■ THE REQUEST ■
Put the entries from the line containing "How do I perform: Delete" through the line containing "Action: click(90, 194)", both included, into a Markdown table with the columns Row and Entry line, leaving out blank lines.

* start EXTRACTED ENTRIES *

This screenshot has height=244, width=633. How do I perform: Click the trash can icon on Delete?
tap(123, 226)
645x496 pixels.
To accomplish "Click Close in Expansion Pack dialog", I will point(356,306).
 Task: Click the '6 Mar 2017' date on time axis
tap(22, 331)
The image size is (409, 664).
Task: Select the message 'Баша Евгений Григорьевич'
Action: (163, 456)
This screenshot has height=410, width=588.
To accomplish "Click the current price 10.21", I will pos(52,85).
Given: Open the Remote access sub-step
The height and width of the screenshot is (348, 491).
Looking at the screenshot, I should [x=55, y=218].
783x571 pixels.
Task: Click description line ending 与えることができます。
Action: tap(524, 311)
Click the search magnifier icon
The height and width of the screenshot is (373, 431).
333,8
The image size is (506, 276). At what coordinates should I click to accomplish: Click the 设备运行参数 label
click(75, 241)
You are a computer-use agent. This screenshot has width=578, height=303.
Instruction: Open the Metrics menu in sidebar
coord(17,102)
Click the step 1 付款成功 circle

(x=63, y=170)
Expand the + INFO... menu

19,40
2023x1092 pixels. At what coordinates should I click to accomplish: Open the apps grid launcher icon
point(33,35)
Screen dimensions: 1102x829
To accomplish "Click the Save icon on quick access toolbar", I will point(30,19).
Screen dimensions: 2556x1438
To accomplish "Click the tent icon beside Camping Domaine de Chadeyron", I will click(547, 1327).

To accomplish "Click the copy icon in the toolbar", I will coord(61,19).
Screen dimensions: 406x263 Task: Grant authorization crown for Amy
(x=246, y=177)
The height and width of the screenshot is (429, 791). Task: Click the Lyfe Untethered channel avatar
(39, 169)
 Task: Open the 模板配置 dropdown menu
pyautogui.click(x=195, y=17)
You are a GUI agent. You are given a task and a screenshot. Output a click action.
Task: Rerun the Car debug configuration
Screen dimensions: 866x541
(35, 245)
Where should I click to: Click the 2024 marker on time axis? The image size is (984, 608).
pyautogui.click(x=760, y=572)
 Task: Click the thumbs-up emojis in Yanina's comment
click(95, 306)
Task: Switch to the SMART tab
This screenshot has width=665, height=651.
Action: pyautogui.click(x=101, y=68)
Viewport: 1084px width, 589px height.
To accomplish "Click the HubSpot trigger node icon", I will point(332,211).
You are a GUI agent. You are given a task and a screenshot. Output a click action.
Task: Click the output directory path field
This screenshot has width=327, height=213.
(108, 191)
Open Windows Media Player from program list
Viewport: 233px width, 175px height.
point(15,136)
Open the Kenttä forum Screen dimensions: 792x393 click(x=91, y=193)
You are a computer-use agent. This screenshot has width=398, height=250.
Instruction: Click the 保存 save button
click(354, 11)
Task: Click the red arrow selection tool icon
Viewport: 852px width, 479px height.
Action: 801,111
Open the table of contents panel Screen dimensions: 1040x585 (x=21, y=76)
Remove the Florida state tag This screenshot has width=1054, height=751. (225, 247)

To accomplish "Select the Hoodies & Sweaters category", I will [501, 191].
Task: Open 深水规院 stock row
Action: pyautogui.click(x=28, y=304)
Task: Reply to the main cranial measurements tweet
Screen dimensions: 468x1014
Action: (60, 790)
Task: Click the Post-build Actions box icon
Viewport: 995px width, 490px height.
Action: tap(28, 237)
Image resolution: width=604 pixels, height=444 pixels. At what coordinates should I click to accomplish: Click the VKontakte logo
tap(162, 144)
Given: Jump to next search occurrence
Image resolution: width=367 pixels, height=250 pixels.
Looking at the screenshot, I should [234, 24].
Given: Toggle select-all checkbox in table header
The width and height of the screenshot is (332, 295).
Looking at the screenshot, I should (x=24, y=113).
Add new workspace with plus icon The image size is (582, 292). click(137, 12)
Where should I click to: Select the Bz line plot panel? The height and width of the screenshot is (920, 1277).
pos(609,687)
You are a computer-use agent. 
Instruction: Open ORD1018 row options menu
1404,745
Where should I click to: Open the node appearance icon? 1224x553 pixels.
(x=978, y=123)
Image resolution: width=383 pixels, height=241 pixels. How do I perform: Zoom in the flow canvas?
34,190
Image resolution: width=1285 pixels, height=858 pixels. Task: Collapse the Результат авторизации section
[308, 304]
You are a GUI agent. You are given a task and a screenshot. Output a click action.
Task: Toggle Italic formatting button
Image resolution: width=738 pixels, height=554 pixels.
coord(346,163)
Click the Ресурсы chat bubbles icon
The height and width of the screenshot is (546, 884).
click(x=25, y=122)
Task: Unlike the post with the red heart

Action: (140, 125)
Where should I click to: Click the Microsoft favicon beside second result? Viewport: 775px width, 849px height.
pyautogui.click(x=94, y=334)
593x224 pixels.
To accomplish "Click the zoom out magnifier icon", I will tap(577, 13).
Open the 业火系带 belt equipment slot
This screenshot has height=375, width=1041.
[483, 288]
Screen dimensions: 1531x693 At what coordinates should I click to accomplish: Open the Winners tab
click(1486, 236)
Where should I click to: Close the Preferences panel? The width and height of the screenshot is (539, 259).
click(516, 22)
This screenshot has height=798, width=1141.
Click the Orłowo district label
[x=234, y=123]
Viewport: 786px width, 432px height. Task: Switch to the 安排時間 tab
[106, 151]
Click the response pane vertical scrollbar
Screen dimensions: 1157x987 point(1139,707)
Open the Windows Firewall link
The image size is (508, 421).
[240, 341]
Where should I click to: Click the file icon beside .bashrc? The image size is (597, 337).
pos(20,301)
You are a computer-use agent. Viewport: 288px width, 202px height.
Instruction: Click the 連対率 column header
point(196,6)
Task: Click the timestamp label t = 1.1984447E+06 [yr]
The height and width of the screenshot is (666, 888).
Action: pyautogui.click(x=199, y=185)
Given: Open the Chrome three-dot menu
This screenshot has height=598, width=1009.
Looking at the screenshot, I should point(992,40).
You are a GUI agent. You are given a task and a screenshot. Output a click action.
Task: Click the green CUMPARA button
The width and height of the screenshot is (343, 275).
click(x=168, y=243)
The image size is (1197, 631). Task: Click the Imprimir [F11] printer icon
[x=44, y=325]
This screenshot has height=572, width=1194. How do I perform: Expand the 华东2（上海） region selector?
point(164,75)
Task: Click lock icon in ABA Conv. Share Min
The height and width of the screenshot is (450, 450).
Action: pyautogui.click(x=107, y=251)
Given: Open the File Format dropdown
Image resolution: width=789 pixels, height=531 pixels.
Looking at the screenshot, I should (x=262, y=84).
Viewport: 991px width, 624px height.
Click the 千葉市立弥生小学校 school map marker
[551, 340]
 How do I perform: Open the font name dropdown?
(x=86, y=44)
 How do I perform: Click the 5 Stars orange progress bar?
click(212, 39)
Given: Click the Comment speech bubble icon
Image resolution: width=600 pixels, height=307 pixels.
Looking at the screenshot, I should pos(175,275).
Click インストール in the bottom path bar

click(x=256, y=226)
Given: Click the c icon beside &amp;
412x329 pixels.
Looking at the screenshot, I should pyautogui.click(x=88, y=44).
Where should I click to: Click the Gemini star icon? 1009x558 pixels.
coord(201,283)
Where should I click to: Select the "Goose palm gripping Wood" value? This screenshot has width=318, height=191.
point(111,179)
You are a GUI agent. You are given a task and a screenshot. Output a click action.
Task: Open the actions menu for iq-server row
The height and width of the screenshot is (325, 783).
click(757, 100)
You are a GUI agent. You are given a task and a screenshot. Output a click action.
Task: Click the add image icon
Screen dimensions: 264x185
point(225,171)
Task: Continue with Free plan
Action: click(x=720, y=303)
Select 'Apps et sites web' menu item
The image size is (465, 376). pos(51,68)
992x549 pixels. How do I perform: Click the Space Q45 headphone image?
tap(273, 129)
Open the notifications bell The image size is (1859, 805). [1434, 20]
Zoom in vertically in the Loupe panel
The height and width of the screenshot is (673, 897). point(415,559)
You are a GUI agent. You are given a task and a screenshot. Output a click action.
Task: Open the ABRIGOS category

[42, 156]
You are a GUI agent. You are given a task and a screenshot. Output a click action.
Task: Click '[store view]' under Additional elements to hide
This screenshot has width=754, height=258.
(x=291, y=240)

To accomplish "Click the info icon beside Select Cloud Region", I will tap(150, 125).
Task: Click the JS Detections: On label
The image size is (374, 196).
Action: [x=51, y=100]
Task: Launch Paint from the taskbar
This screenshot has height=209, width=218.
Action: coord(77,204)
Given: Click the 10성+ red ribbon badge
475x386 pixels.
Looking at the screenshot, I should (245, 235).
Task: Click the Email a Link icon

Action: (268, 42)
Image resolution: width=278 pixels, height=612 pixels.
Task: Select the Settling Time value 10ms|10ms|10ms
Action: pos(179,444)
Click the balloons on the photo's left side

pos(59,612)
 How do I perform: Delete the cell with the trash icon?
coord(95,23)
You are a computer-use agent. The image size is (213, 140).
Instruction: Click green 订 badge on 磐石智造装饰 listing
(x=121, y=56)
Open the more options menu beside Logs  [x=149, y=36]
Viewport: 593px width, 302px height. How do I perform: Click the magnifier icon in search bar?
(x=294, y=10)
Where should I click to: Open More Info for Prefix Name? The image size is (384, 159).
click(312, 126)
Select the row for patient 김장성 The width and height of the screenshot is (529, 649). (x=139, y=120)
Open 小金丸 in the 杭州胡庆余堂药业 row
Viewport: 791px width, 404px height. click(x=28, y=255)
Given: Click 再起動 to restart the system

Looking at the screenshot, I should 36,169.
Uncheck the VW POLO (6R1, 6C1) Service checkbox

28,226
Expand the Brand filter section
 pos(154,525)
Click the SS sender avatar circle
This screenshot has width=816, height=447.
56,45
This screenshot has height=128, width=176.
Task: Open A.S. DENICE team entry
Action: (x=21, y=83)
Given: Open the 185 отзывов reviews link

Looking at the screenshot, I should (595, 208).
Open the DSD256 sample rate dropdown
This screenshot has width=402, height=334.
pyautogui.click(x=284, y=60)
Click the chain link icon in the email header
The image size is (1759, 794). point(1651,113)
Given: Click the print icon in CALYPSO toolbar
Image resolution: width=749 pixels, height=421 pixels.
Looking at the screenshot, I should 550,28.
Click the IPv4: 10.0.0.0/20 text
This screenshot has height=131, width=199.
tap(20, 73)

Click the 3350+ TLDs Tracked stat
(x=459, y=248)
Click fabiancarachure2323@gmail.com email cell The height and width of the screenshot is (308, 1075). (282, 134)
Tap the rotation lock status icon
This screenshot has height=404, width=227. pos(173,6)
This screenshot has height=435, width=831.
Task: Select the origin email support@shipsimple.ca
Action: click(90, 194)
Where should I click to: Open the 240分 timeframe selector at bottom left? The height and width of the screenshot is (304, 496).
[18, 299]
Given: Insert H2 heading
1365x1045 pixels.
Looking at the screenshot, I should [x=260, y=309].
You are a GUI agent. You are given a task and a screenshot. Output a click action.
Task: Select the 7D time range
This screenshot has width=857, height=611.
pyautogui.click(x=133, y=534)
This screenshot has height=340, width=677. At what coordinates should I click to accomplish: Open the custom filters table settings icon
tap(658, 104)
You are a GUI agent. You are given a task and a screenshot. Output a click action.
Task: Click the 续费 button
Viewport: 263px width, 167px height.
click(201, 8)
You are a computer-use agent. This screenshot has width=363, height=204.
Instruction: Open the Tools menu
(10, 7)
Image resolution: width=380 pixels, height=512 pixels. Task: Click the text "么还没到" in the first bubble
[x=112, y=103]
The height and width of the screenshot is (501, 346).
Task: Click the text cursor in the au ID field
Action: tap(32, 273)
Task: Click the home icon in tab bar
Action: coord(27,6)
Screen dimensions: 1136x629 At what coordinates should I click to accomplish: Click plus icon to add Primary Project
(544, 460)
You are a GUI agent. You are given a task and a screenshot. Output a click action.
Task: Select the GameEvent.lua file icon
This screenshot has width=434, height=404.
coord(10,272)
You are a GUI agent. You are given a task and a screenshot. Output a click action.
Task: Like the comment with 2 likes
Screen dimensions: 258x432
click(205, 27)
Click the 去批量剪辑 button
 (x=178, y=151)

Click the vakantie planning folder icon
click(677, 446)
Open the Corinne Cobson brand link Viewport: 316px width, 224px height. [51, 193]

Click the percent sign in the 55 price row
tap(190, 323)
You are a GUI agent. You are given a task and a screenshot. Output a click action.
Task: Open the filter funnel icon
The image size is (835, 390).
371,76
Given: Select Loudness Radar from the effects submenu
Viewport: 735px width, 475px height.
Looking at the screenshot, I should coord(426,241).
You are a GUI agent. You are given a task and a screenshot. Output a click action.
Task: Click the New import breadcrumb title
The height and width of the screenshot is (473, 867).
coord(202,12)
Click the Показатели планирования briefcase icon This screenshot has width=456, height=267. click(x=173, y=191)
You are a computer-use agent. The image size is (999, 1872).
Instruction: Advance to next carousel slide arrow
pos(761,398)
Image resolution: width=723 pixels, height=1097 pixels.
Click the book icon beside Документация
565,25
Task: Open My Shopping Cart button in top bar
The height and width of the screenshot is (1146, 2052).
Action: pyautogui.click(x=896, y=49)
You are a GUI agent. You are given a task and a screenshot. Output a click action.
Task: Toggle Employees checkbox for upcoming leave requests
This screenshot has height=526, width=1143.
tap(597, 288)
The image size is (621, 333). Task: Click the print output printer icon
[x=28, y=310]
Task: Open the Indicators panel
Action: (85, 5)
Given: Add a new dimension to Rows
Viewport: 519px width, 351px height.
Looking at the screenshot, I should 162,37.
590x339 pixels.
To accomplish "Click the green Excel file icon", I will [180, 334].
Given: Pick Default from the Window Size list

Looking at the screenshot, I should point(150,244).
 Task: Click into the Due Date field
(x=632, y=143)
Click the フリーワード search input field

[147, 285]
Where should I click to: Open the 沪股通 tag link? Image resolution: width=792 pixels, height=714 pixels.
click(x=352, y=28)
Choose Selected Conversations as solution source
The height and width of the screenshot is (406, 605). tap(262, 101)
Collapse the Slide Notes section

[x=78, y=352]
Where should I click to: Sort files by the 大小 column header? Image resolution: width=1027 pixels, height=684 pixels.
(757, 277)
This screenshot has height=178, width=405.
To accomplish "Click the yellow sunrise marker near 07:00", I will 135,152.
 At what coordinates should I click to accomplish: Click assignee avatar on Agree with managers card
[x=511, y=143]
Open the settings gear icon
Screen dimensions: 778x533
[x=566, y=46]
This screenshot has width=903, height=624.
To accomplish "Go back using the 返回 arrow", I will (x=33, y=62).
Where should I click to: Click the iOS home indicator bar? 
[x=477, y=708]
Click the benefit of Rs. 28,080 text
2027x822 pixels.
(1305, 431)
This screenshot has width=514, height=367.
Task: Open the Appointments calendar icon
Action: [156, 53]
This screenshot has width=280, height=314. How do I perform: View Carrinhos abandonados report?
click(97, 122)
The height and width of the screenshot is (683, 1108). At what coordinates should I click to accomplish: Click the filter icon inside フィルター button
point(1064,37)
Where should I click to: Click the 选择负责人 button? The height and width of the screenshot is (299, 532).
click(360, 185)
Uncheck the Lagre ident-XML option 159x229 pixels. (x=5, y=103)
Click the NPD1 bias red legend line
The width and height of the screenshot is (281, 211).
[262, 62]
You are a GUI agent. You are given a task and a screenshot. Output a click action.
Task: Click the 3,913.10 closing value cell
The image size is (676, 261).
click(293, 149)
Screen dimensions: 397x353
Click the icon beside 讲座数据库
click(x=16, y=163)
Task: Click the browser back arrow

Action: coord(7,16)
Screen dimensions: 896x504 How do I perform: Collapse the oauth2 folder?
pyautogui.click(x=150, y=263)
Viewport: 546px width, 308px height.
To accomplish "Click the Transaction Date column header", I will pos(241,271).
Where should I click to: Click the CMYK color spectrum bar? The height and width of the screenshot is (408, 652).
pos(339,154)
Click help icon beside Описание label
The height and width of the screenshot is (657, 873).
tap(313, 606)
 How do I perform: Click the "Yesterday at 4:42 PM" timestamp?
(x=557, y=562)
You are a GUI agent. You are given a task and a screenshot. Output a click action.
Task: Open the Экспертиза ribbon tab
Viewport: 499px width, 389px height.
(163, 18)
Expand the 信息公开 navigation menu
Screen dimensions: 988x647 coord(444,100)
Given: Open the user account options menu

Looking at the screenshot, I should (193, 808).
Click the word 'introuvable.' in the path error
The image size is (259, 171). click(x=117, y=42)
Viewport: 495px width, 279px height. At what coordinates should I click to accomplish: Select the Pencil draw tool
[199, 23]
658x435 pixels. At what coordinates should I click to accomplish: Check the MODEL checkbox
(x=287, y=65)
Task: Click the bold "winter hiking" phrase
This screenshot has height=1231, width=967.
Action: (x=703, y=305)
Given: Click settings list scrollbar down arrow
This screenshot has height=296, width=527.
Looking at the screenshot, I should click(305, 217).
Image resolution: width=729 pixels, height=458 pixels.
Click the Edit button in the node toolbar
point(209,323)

* end EXTRACTED ENTRIES *

■ SOLUTION BELOW ■
| Row | Entry line |
|---|---|
| 1 |  How do I perform: Delete the cell with the trash icon? |
| 2 | coord(95,23) |
| 3 | You are a computer-use agent. The image size is (213, 140). |
| 4 | Instruction: Click green 订 badge on 磐石智造装饰 listing |
| 5 | (x=121, y=56) |
| 6 | Open the more options menu beside Logs  [x=149, y=36] |
| 7 | Viewport: 593px width, 302px height. How do I perform: Click the magnifier icon in search bar? |
| 8 | (x=294, y=10) |
| 9 | Where should I click to: Open More Info for Prefix Name? The image size is (384, 159). |
| 10 | click(312, 126) |
| 11 | Select the row for patient 김장성 The width and height of the screenshot is (529, 649). (x=139, y=120) |
| 12 | Open 小金丸 in the 杭州胡庆余堂药业 row |
| 13 | Viewport: 791px width, 404px height. click(x=28, y=255) |
| 14 | Given: Click 再起動 to restart the system |
| 15 | Looking at the screenshot, I should 36,169. |
| 16 | Uncheck the VW POLO (6R1, 6C1) Service checkbox |
| 17 | 28,226 |
| 18 | Expand the Brand filter section |
| 19 |  pos(154,525) |
| 20 | Click the SS sender avatar circle |
| 21 | This screenshot has width=816, height=447. |
| 22 | 56,45 |
| 23 | This screenshot has height=128, width=176. |
| 24 | Task: Open A.S. DENICE team entry |
| 25 | Action: (x=21, y=83) |
| 26 | Given: Open the 185 отзывов reviews link |
| 27 | Looking at the screenshot, I should (595, 208). |
| 28 | Open the DSD256 sample rate dropdown |
| 29 | This screenshot has width=402, height=334. |
| 30 | pyautogui.click(x=284, y=60) |
| 31 | Click the chain link icon in the email header |
| 32 | The image size is (1759, 794). point(1651,113) |
| 33 | Given: Click the print icon in CALYPSO toolbar |
| 34 | Image resolution: width=749 pixels, height=421 pixels. |
| 35 | Looking at the screenshot, I should 550,28. |
| 36 | Click the IPv4: 10.0.0.0/20 text |
| 37 | This screenshot has height=131, width=199. |
| 38 | tap(20, 73) |
| 39 | Click the 3350+ TLDs Tracked stat |
| 40 | (x=459, y=248) |
| 41 | Click fabiancarachure2323@gmail.com email cell The height and width of the screenshot is (308, 1075). (282, 134) |
| 42 | Tap the rotation lock status icon |
| 43 | This screenshot has height=404, width=227. pos(173,6) |
| 44 | This screenshot has height=435, width=831. |
| 45 | Task: Select the origin email support@shipsimple.ca |
| 46 | Action: click(90, 194) |